Employers ‘failing to understand the scale of the diversity problem’

Women At Work

 

Women’s progress is slow and may even be stalling in part because many employees and companies fail to understand the magnitude of the problem, according to a new US report from LeanIn.org and McKinsey & Co.

Drawing on pipeline data from 222 companies employing more than 12 million people, the report shows that women remain significantly underrepresented at every level in corporate America – and women of colour face an even more dramatic drop-off at senior levels. Only one in five C-suite leaders is a woman, and fewer than one in 30 is a woman of colour. The report says this disparity is not due to company-level attrition or lack of interest: women and men stay at their companies and ask for promotions at similar rates.

However, it also shows that company commitment to gender diversity is at an all-time high for the third year in a row. The report puts this commitment and the lack of any significant impact down to “the blind spots we have when it comes to diversity, and we can’t solve problems that we don’t see or understand clearly”.

It states: “Many employees think women are well represented in leadership when they see only a few.

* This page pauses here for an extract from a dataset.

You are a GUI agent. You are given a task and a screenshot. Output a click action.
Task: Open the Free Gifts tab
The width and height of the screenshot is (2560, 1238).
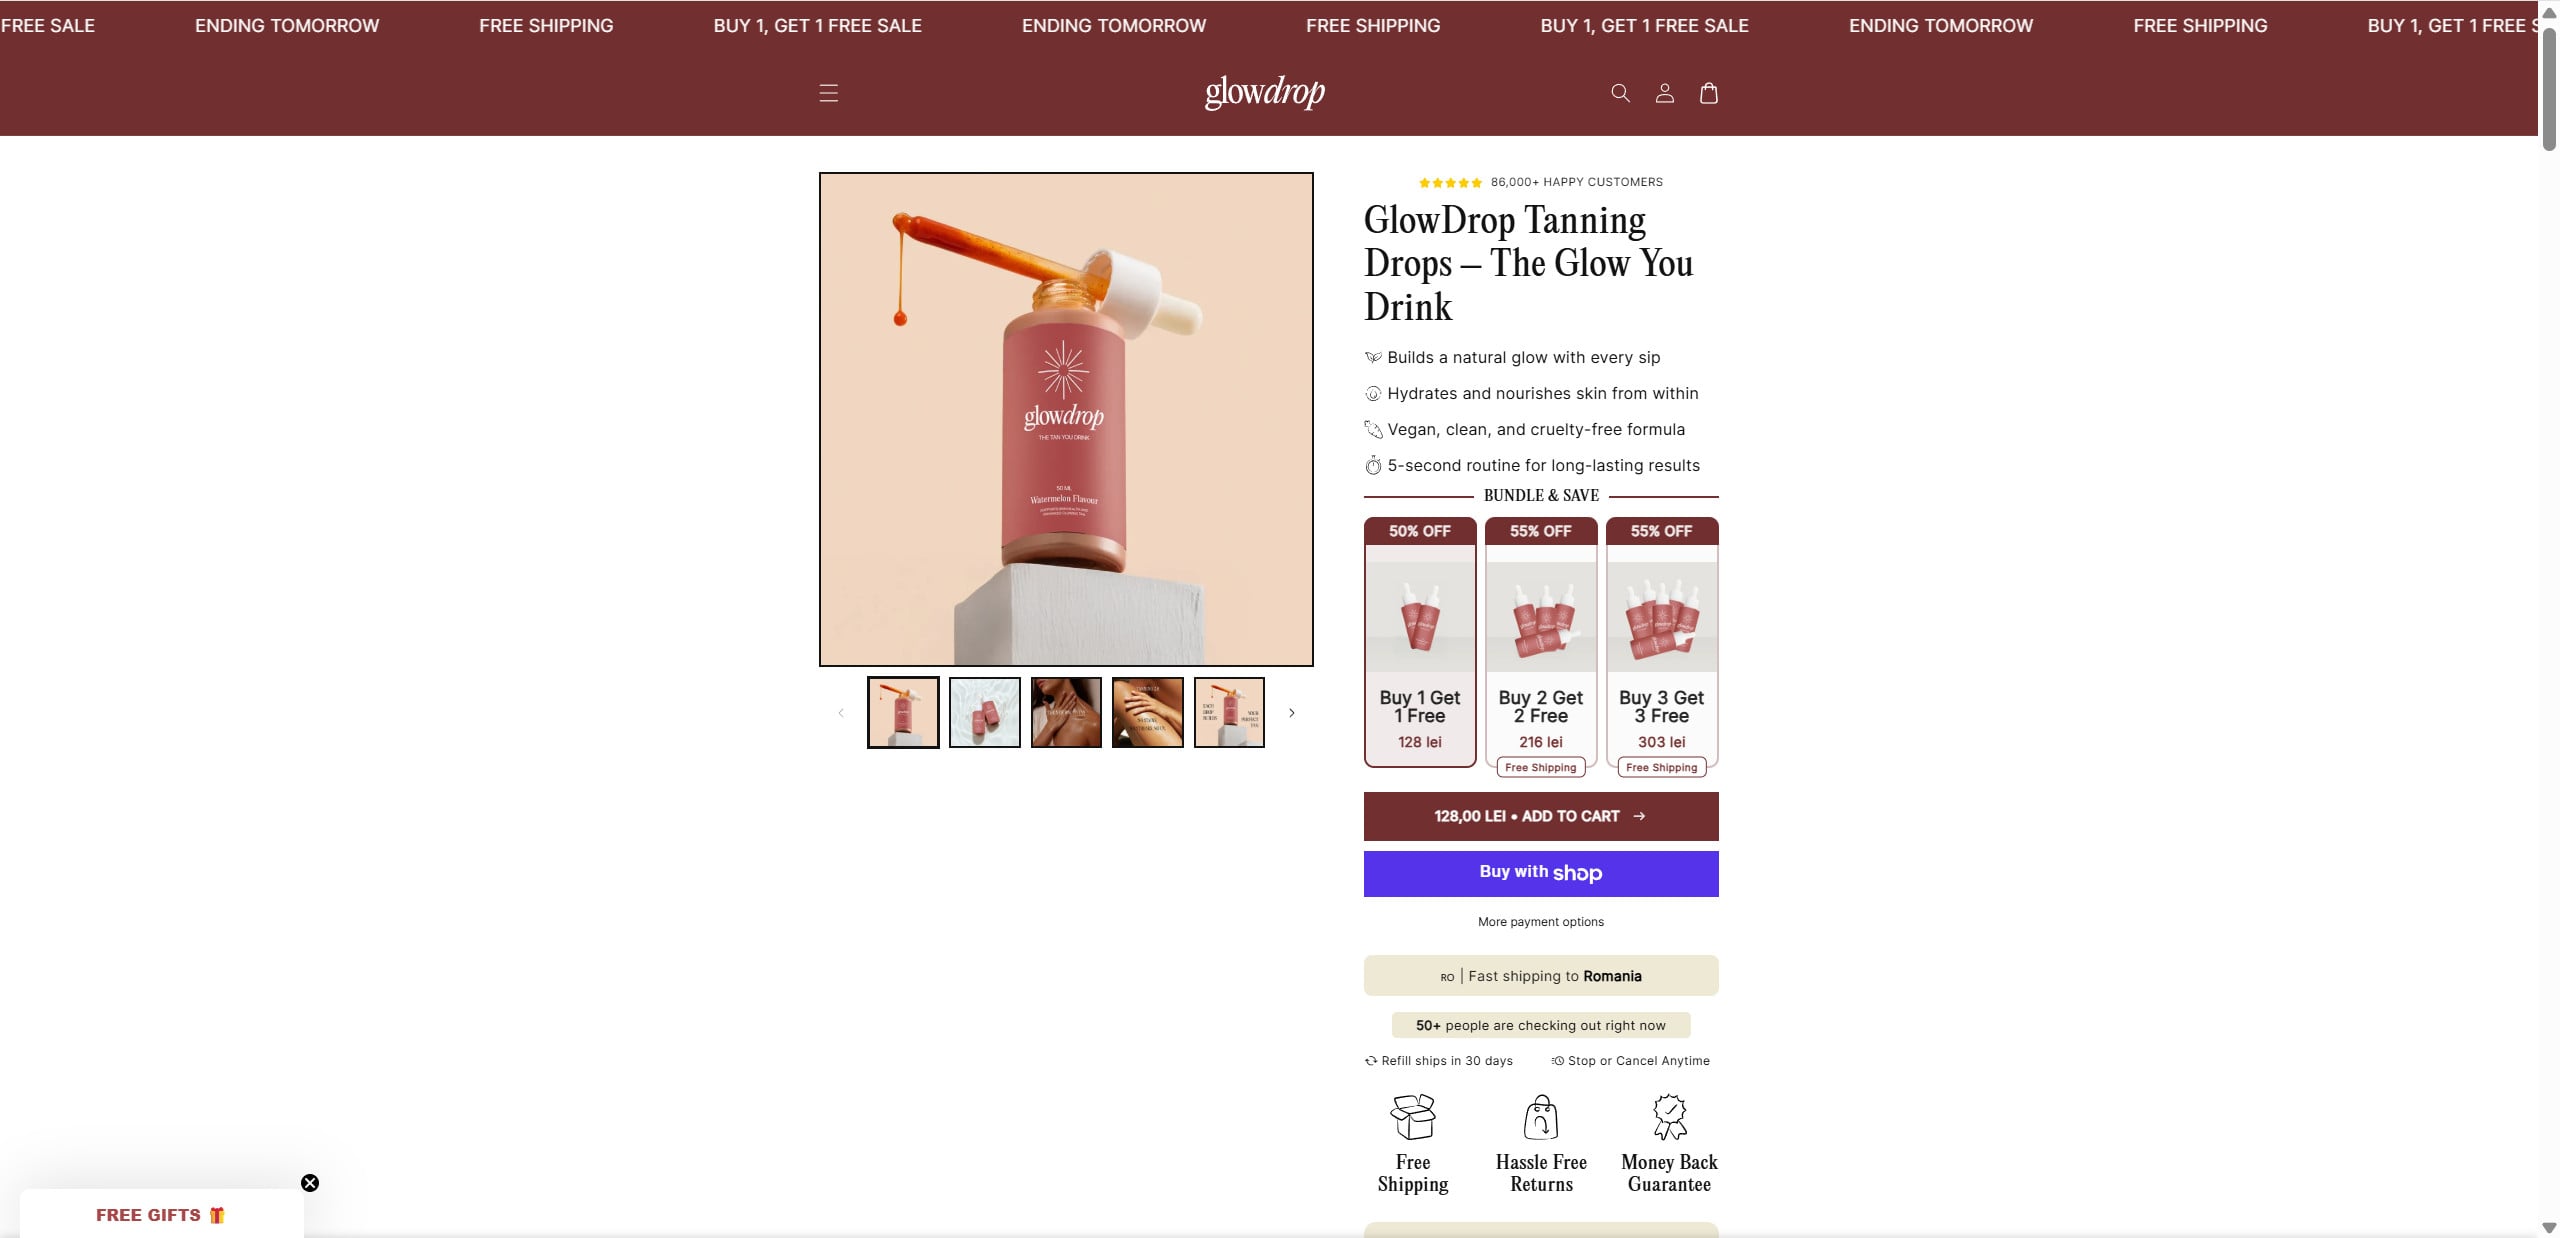click(161, 1214)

Nearly 50 percent of men think women are well represented in leadership in companies where only one in ten senior leaders is a woman. And remarkably, a third of women agree. It is hard to imagine a groundswell of change when many employees don’t see anything wrong with the status quo.”

“We can’t unlock the full potential of the workplace until we see how far from equality we really are,” said Sheryl Sandberg, Facebook COO and founder of LeanIn.Org. “We need to resist the temptation to settle for the status quo and do more to build diverse teams and inclusive workplaces. This is not just about fairness, but also about building more prosperous companies and a strong economy for us all.”

The report found more than 60 percent of men say that their company is doing what it takes to improve gender diversity, while only 49 percent of women agree. Fifty percent of men say managers consider a diverse line-up of candidates to fill open positions, compared to just 35 percent of women. Further, the report says men are less personally committed to gender diversity and some worry that diversity efforts disadvantage them.

The report identifies concrete actions that companies can take to level the playing field, from making a strong business case for gender diversity to tracking gender metrics, sharing them broadly with employees and setting targets. It also says more needs to be done to get managers on board and give them the tools they need. It adds that companies need to address the distinct barriers women of colour face and get sufficient buy-in from men.